Deployment on Laravel Forge throwing faker not found Exception

Stefan Bogdanescu

Founder & Senior Architect · 2026-06-29

Laravel Company

Solving the Deployment Headache: Why 'Faker\Factory' Fails on Laravel Forge

Deploying a Laravel application, especially within automated environments like Laravel Forge, often introduces subtle dependency issues that can be incredibly frustrating. As a senior developer, I’ve seen countless instances where code works perfectly on my local machine but crashes during deployment, usually due to differences in how Composer handles dependencies across development and production contexts.

The specific error you are encountering—Class 'Faker\Factory' not found—is a classic symptom of an incorrect dependency installation scope during the deployment process. Let’s dive into why this happens and how we can fix it permanently.

Understanding the Root Cause: Composer and --no-dev

The core of your issue lies in the command you are using within your Forge deployment script:

composer install --no-interaction --no-dev --prefer-dist

When you use the --no-dev flag with composer install, you are instructing Composer to exclude all packages listed under the require-dev section of your composer.json file. In your case, this means the fzaninotto/faker package, which is essential for generating fake data in your seeders and tests, is deliberately omitted from the production environment installation.

While this approach is excellent for creating lean, production-ready artifacts (keeping unnecessary testing tools out of the final build), it breaks down when you subsequently run Artisan commands like php artisan db:seed, as these commands often interact with classes found in those development dependencies. The system can resolve the application code but fails when trying to instantiate a class that Composer decided not to install.
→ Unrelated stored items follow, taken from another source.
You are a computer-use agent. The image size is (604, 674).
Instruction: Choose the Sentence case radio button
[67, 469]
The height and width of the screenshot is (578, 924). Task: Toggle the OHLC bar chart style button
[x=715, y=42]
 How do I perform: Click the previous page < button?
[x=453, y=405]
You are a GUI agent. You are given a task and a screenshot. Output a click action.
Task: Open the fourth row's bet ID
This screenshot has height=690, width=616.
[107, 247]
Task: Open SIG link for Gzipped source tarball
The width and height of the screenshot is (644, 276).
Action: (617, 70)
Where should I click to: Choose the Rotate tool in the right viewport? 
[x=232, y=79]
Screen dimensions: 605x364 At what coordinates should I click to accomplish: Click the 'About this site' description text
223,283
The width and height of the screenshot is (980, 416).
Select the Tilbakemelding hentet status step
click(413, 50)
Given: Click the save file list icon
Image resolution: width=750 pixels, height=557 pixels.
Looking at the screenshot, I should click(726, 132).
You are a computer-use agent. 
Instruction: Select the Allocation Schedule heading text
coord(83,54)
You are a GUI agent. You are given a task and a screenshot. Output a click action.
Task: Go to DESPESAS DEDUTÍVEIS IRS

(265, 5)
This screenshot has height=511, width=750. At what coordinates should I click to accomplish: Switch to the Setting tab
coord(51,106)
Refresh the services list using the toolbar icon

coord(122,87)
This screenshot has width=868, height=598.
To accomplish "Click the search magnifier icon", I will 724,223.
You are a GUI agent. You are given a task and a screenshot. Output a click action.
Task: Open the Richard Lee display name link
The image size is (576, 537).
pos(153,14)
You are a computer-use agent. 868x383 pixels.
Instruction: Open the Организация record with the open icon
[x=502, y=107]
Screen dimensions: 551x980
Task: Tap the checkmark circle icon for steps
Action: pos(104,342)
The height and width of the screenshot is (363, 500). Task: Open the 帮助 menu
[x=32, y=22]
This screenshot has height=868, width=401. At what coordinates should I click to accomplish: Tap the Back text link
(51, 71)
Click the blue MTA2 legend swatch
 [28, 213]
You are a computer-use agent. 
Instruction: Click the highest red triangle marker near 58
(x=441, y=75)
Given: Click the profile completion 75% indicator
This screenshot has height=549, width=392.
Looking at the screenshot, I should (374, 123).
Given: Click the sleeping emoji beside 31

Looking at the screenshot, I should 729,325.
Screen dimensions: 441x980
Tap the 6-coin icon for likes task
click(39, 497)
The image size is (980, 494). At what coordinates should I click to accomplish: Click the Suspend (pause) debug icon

The Solution: Adjusting Deployment Dependencies

The solution is to separate the concerns of building the production environment versus running deployment-specific scripts like seeding or migrations. You need a strategy that installs the core application dependencies while ensuring necessary utility packages are available for runtime tasks.

There are two primary ways to approach this, depending on your exact needs:

Option 1: Install All Dependencies (The Quick Fix)

For simple deployments where you just need everything installed without worrying about production build size, remove the --no-dev flag entirely from your deployment command:

git pull origin master
composer install --no-interaction --prefer-dist
php artisan migrate --force
php artisan db:seed --class="StaticDataSeeder"

By removing --no-dev, Composer installs all dependencies, including fzaninotto/faker. This ensures that when the Artisan command runs and attempts to load the Seeder class, the required Faker classes are present in the autoloader.

Option 2: Use Separate Installation Steps (The Best Practice)

A more robust approach, especially for larger projects, is to separate your dependency installation into distinct steps within Forge. This allows you to control exactly what gets installed where it is needed.

  1. Install Production Dependencies: Run composer install --no-dev first to get the lean production environment.
  2. Install Development/Runtime Dependencies: After that, run a separate command (or use environment configuration) to ensure necessary runtime tools are available for seeding and testing within the deployment context.

For Laravel applications, ensuring your project structure is clean and adheres to best practices—like defining exactly what packages belong in production versus development—is key. The principles of robust dependency management taught by the Laravel team emphasize this separation. As you build out complex features, maintaining this distinction between require and require-dev becomes even more critical for smooth CI/CD pipelines.

Conclusion

The error Class 'Faker\Factory' not found is a common pitfall when deploying Laravel applications using Composer, specifically related to how development dependencies are managed during deployment. By understanding the scope of your Composer commands—specifically the exclusion of --no-dev—you can prevent these runtime errors. For deployments on platforms like Laravel Forge, it’s always wise to test your dependency installation steps thoroughly. By adopting a clear strategy for installing dependencies, you ensure that your application runs seamlessly from development to production, making your deployment process reliable and predictable.